◆ Data shown:
- - -
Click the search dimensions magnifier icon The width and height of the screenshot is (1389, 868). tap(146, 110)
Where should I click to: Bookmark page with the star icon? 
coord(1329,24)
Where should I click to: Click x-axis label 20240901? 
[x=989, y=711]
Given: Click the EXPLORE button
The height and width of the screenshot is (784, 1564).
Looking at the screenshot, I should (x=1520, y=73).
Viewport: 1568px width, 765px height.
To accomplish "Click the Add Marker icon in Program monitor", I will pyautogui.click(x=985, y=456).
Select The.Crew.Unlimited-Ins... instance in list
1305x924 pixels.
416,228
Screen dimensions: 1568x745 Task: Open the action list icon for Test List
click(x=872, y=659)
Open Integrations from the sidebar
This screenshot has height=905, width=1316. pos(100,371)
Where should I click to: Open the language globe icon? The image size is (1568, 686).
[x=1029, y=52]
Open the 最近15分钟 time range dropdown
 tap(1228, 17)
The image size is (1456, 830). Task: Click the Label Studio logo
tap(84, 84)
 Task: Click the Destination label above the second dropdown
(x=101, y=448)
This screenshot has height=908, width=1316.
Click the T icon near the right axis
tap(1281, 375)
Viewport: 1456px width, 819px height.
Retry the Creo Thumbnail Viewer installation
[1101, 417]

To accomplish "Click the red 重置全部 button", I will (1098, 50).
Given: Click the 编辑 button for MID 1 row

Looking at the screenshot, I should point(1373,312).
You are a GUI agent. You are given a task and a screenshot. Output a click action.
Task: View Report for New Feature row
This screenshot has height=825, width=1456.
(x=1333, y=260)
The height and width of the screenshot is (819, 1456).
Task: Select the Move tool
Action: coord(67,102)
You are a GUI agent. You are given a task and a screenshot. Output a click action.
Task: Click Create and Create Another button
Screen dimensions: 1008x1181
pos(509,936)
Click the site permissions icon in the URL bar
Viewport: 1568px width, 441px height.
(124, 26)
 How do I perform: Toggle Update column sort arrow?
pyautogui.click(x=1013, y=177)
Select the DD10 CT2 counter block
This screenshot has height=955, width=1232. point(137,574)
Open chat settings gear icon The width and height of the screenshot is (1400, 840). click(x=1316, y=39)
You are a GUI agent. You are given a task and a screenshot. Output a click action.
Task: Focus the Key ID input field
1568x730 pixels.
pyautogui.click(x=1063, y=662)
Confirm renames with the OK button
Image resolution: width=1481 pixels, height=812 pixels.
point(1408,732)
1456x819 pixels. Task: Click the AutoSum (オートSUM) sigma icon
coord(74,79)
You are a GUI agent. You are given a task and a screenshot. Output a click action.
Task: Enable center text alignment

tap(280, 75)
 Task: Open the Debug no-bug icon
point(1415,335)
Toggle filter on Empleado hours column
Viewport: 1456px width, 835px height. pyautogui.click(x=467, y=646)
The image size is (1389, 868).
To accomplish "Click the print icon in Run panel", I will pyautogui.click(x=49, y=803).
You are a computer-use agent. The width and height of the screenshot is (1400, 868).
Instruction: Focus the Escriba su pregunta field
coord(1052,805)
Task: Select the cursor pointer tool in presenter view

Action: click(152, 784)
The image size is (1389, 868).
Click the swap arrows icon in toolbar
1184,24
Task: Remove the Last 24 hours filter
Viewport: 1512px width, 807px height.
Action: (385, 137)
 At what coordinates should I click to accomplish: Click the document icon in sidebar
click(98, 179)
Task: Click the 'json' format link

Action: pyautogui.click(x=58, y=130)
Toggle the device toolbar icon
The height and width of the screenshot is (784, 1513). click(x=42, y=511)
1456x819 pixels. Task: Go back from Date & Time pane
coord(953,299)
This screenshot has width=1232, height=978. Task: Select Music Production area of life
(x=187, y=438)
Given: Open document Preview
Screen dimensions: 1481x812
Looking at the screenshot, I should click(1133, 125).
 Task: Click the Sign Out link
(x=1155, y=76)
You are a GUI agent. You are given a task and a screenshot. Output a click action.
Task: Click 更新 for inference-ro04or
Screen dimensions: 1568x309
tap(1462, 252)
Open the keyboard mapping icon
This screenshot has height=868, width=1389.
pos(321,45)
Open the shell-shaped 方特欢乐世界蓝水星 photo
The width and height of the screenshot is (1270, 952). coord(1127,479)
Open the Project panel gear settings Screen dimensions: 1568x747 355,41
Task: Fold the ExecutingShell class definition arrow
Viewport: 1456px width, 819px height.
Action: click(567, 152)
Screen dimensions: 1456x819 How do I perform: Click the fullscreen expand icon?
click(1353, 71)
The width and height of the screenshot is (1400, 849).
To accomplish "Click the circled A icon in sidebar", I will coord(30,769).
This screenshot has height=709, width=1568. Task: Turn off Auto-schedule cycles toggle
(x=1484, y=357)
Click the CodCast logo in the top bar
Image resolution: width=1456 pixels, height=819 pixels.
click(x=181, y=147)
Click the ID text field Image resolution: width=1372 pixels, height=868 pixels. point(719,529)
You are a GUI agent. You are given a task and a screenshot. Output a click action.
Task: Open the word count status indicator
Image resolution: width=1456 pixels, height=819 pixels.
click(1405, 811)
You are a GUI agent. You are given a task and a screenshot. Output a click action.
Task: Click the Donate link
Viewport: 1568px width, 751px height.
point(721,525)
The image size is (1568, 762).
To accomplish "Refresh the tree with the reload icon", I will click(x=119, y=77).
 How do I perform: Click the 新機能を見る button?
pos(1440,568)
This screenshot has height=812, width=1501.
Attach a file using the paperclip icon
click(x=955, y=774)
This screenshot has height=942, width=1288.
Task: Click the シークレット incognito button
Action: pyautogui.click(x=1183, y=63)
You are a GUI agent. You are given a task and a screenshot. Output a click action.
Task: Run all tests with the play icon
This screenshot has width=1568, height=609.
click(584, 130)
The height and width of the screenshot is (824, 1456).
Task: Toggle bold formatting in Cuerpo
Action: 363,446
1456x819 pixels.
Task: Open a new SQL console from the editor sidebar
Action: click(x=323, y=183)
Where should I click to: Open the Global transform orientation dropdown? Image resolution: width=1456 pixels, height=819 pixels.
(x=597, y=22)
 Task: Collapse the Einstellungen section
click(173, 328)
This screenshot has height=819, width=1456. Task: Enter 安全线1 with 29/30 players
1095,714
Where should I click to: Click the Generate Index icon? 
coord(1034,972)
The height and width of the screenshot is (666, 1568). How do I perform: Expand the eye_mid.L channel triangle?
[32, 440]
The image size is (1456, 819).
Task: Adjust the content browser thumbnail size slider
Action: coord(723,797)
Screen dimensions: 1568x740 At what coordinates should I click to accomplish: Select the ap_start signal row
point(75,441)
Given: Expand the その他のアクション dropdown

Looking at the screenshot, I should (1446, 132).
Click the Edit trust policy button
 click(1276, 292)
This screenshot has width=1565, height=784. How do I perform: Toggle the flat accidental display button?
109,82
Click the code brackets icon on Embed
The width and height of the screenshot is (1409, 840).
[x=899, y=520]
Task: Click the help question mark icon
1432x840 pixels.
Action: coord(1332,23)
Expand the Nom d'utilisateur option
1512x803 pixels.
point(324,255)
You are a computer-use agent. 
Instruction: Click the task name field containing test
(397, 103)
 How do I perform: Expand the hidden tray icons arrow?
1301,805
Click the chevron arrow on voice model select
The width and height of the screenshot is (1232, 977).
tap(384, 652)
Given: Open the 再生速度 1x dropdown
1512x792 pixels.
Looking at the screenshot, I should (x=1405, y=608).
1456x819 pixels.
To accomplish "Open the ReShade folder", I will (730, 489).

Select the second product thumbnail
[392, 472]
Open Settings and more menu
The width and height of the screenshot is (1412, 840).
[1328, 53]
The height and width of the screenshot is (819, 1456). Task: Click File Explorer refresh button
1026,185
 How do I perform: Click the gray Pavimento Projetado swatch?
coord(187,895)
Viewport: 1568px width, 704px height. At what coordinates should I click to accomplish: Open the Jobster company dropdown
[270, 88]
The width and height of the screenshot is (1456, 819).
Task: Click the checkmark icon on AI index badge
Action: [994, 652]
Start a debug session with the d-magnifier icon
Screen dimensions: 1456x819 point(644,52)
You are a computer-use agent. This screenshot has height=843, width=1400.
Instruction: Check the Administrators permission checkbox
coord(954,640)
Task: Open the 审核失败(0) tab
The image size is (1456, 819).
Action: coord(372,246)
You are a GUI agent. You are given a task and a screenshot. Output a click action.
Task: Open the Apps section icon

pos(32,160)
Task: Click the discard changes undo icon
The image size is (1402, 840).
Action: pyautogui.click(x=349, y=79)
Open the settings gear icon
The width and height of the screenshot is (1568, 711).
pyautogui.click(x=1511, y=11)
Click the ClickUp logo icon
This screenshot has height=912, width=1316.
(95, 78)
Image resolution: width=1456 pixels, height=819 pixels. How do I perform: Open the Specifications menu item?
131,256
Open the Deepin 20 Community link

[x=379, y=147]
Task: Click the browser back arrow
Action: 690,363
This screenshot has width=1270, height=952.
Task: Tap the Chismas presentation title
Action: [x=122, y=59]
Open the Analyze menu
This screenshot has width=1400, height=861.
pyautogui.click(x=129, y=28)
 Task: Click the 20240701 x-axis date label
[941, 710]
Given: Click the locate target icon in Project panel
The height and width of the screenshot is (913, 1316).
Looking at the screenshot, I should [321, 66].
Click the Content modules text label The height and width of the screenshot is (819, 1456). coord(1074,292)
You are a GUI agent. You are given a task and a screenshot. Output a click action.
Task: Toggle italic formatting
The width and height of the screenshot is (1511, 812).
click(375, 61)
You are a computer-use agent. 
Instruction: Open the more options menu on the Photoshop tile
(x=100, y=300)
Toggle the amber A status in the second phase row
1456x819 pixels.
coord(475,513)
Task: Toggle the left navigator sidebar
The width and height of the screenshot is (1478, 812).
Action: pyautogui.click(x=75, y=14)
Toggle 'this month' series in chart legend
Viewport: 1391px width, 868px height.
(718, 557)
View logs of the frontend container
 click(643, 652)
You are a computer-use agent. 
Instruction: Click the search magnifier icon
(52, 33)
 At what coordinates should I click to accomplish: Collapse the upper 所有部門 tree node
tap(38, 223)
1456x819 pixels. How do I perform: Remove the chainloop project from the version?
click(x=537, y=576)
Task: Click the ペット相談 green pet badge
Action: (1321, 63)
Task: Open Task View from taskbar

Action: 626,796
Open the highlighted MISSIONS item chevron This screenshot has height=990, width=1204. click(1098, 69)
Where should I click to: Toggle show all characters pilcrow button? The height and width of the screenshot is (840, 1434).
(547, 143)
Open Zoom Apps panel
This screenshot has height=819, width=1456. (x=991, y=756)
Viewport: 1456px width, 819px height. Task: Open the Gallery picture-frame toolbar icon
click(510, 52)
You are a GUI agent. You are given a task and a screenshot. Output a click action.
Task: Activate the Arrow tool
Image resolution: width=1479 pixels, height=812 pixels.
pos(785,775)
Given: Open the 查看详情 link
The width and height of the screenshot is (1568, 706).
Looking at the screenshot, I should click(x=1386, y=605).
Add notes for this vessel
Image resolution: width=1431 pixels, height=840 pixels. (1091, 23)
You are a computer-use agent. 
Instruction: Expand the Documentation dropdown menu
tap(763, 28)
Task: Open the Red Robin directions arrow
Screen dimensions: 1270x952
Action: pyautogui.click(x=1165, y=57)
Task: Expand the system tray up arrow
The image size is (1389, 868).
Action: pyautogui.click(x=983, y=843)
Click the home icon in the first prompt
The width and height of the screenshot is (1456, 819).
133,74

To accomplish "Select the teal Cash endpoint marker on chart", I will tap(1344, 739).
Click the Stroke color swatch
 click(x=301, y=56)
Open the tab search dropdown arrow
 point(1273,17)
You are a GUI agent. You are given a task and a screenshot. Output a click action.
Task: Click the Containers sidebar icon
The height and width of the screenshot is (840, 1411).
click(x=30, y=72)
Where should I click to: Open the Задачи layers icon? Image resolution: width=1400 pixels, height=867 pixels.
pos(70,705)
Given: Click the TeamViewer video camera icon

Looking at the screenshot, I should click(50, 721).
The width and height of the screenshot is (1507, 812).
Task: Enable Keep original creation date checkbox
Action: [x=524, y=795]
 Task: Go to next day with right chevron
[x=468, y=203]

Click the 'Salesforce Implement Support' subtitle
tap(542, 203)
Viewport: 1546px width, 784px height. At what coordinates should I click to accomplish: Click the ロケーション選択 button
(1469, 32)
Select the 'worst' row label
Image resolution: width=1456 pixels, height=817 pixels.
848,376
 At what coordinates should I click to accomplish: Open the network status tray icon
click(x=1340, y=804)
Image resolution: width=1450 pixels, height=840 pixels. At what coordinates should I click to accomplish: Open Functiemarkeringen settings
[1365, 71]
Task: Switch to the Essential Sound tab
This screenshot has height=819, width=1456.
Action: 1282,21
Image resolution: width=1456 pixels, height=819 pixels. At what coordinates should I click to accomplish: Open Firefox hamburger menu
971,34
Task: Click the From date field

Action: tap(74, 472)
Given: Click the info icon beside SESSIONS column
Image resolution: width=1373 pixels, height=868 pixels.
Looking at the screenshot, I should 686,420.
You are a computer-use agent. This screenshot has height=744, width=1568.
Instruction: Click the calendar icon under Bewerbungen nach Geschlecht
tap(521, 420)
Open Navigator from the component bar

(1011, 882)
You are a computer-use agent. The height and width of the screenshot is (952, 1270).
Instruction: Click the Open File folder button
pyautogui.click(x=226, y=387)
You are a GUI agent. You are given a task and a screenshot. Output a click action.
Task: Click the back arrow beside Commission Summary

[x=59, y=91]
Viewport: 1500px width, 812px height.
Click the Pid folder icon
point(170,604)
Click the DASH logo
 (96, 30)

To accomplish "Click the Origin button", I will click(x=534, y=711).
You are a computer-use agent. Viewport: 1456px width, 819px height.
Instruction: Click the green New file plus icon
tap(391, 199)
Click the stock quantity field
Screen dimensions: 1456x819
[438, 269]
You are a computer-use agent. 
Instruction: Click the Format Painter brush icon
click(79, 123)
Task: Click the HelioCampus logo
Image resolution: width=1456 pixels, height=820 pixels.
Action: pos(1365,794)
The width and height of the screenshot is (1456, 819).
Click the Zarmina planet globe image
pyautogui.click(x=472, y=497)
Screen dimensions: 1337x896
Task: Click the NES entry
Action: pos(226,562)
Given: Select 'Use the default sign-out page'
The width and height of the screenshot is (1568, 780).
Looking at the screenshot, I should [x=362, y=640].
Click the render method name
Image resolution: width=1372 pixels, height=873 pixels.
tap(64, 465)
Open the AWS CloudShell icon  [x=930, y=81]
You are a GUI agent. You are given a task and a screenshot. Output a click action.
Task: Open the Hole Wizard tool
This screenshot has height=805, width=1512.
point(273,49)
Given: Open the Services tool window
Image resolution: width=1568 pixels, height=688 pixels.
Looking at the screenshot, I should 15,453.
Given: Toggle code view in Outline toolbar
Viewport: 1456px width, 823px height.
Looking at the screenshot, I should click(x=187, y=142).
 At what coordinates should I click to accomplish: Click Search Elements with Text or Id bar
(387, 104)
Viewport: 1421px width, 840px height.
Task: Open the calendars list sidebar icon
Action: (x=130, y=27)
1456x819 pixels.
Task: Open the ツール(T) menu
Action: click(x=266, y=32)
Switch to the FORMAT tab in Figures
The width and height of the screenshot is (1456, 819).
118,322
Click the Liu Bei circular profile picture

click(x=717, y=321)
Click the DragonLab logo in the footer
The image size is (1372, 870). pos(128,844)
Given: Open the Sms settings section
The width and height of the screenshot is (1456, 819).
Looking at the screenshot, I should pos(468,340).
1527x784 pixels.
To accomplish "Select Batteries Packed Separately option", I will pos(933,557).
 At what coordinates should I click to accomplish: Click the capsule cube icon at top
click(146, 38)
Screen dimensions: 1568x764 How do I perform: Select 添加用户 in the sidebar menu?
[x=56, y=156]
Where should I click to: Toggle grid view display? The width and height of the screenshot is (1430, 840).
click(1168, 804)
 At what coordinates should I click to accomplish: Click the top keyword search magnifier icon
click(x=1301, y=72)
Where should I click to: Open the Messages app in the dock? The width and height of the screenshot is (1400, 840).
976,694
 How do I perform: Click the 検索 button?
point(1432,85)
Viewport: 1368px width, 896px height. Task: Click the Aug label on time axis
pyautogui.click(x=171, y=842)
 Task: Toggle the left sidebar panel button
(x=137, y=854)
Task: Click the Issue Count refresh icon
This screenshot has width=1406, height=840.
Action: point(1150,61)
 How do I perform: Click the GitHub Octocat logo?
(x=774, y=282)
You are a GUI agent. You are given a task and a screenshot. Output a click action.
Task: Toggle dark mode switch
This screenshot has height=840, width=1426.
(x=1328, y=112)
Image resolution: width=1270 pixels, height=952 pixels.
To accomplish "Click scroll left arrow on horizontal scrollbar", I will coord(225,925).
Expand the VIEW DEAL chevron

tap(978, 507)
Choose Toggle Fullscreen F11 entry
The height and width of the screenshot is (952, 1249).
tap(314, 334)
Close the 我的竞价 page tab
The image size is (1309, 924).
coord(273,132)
- - -
◆ What needs to be done:
Using only the data above, copy out the lines that include the word "chart".

◆ Task result:
Toggle 'this month' series in chart legend
To accomplish "Select the teal Cash endpoint marker on chart", I will tap(1344, 739).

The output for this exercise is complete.